As políticas do Partido Comunista criaram este tipo de mentalidade, em que não se questiona um sistema político e económico que promove a desigualdade e restringe a liberdade individual. Pelo contrário, defendem regras que permitem ao regime chinês dividir para reinar, criando uma luta permanente entre quem teve a sorte ou o acaso de nascer numa família registada numa cidade e todos os outros.
Xiaomei e Li Qiang acabaram por aceitar a realidade e emigraram para o Canadá. Ao tomar a decisão, Li Qiang recordou o frio inverno de 2017, quando ele e dois amigos se juntaram aos voluntários que ajudavam os trabalhadores migrantes expulsos durante uma campanha de demolição de “estruturas ilegais” em Pequim. Nunca pensou que pouco tempo depois seria ele a fazer as malas.

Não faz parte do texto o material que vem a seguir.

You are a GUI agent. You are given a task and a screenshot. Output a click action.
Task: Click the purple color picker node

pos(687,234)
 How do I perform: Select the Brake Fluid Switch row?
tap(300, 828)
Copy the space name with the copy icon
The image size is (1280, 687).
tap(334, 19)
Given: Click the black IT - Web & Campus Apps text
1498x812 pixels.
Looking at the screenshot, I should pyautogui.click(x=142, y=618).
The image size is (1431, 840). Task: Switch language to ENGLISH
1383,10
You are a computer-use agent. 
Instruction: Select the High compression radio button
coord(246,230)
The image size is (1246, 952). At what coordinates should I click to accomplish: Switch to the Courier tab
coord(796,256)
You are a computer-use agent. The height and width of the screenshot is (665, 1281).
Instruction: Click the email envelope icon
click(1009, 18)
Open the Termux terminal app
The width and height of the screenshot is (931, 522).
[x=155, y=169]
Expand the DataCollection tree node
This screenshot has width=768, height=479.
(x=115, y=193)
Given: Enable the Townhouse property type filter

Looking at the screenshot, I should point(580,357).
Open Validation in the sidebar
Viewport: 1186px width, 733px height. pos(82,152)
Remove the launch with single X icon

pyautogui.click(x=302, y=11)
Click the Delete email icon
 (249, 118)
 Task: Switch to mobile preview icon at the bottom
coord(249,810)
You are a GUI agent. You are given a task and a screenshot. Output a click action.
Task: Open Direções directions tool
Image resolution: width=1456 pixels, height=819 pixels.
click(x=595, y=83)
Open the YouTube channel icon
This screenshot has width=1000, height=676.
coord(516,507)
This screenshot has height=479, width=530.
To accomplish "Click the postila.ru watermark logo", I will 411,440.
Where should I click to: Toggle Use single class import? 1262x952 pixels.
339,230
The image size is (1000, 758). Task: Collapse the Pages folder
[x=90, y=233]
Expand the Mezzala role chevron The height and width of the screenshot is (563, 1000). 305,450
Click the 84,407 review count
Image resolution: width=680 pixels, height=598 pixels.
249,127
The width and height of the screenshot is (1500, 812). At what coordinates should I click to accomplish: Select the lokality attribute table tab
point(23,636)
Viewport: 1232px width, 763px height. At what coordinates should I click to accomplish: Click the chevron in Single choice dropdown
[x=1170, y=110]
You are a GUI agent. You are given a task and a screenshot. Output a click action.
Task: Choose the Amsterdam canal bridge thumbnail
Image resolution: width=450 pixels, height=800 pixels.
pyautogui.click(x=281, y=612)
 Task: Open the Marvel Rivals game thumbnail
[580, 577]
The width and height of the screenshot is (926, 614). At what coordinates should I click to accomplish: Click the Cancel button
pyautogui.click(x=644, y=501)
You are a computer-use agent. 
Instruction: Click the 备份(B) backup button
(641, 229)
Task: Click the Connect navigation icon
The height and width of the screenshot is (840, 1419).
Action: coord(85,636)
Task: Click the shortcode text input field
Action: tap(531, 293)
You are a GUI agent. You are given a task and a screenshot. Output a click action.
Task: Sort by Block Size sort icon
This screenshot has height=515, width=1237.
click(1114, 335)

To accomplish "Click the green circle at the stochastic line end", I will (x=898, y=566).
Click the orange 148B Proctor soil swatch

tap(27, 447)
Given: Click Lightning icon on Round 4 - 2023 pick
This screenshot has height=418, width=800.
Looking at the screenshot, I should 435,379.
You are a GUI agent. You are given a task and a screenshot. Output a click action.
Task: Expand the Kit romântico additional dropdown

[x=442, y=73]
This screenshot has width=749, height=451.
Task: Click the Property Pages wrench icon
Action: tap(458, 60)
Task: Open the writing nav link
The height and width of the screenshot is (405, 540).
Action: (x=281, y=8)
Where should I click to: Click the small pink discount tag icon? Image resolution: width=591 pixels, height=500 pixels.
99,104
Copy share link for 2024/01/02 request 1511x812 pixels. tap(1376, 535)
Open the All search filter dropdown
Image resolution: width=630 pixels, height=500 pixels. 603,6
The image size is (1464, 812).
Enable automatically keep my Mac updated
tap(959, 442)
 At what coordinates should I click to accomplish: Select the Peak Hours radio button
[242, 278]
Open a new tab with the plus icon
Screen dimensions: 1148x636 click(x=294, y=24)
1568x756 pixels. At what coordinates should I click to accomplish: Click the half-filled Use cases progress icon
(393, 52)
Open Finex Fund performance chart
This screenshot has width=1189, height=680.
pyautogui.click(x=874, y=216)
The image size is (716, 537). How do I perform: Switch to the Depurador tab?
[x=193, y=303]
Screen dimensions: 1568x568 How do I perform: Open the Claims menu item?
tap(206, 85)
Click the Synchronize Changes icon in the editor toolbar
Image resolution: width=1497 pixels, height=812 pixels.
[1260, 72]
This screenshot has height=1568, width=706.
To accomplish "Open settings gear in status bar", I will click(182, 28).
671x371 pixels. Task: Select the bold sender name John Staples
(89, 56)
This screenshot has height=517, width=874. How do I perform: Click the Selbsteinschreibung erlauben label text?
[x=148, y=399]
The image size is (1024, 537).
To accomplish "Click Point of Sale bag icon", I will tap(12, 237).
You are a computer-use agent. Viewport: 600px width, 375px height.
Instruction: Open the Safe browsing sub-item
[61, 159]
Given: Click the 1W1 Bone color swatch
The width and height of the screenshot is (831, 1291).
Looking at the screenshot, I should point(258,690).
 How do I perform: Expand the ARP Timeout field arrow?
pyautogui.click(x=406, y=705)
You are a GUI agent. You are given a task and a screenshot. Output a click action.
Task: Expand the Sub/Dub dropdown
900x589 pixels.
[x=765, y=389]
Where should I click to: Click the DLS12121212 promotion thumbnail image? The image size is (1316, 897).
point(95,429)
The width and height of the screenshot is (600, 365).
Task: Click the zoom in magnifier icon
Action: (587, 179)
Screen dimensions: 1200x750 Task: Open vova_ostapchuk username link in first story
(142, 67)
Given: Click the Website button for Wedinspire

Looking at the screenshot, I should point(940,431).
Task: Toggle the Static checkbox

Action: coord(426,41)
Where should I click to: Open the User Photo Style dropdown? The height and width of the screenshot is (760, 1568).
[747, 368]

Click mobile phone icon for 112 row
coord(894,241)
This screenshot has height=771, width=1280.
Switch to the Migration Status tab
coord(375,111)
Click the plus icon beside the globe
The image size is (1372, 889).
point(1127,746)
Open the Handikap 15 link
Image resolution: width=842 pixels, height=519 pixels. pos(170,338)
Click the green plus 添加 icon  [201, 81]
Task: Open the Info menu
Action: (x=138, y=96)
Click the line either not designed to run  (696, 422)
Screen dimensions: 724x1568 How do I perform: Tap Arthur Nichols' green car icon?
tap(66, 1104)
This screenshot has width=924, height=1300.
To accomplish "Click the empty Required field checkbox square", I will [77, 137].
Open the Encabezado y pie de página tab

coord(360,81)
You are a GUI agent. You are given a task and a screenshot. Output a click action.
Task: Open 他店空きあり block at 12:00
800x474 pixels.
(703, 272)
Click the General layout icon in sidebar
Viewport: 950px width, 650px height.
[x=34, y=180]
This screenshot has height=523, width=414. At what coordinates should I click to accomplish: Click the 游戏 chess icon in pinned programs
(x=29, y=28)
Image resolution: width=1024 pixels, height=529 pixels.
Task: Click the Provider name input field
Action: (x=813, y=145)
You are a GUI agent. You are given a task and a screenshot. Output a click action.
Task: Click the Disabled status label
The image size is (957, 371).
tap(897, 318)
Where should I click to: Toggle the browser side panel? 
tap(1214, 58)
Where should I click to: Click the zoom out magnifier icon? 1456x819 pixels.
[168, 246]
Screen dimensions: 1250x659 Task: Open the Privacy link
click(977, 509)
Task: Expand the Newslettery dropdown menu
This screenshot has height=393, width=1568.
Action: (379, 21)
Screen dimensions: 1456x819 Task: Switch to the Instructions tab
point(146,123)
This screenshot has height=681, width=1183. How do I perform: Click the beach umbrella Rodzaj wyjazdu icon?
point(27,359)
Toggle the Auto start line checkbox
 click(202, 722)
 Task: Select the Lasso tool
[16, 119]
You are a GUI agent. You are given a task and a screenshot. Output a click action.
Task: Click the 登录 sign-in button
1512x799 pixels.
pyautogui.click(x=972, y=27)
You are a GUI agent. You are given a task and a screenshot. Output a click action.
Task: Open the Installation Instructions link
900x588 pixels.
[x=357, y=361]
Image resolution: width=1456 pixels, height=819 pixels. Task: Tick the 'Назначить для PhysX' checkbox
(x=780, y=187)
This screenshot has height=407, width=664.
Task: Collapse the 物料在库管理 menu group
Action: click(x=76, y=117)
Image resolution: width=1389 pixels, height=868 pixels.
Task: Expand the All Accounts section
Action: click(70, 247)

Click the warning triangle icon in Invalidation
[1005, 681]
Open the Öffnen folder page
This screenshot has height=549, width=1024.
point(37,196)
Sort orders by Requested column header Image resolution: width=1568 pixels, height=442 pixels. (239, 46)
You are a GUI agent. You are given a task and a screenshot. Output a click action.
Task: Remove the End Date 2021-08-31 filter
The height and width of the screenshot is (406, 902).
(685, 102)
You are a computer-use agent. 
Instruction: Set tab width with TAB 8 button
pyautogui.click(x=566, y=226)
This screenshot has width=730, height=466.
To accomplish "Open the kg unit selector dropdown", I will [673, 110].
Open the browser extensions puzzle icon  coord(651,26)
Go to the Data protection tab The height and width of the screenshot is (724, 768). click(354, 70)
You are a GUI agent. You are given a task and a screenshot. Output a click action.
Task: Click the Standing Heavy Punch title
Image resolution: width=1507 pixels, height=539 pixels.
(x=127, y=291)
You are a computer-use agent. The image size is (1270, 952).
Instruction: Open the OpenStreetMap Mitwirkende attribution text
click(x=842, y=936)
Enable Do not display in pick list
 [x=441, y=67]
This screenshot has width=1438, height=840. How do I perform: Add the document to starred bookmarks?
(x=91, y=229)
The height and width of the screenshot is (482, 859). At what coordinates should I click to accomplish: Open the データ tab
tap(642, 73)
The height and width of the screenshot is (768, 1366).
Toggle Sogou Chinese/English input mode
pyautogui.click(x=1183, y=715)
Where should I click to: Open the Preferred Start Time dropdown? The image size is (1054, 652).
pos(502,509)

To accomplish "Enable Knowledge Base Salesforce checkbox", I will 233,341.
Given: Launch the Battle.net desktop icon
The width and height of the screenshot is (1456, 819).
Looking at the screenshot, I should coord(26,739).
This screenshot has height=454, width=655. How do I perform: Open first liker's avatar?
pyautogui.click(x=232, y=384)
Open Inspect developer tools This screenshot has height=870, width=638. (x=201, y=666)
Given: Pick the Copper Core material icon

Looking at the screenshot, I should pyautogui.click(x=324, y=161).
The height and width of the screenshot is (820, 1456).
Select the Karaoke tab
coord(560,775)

Este tipo de restrições não se limita a Pequim e encontra-se em todas as grandes cidades chinesas, que continuam a crescer à custa das contribuições de um exército de migrantes que trabalha de forma precária ou informal, por exemplo na construção civil, e que não tem nem autorização de residência nem paga segurança social. Se o processo para registar os filhos em escolas locais já é kafkiano para famílias dae classe média como Xiaomei e Li Qiang, os obstáculos são inultrapassáveis para os trabalhadores migrantes. A estes não lhes resta mesmo outra opção senão deixar os filhos ao cuidado de parentes na terra natal. Em 2017 havia cerca de 69 milhões de “crianças deixadas para trás” no campo. A ausência dos pais faz com que estas crianças sofram problemas emocionais e de desenvolvimento afectivo. Além disso, estão desde sempre em desvantagem, por frequentarem escolas com muito menos recursos do que nos meios urbanos.
A história de Xiaomei e Li Qiang não é nova, foi conhecida em 2018 e voltou recentemente a circular nas redes sociais, assim que arrancou a época para registar os filhos para o próximo ano lectivo. Mas desta vez a censura do Partido Comunista foi mais lesta e no dia seguinte qualquer menção ao artigo tinha desaparecido.
Durante 60 anos, o manual da disciplina de Chinês para o ensino secundário incluiu um artigo sobre Chen Sheng, descrito no “Registos do Historiador”, uma crónica histórica escrita há 2100 anos, como o líder da primeira rebelião popular contra a tirania do imperador da dinastia Qin. A lendária frase de Chen Sheng, “Há alguém que nasça para ser rei, duque, general ou ministro?”, foi usada como um exemplo do espírito do Partido Comunista na luta contra o feudalismo chinês e a corrupção do Kuomintang.
Este ano foi publicada a nova versão deste manual, da qual desapareceu este artigo, garantindo assim que a história e o espírito de Chen Sheng não deixem marca na nova geração de chineses.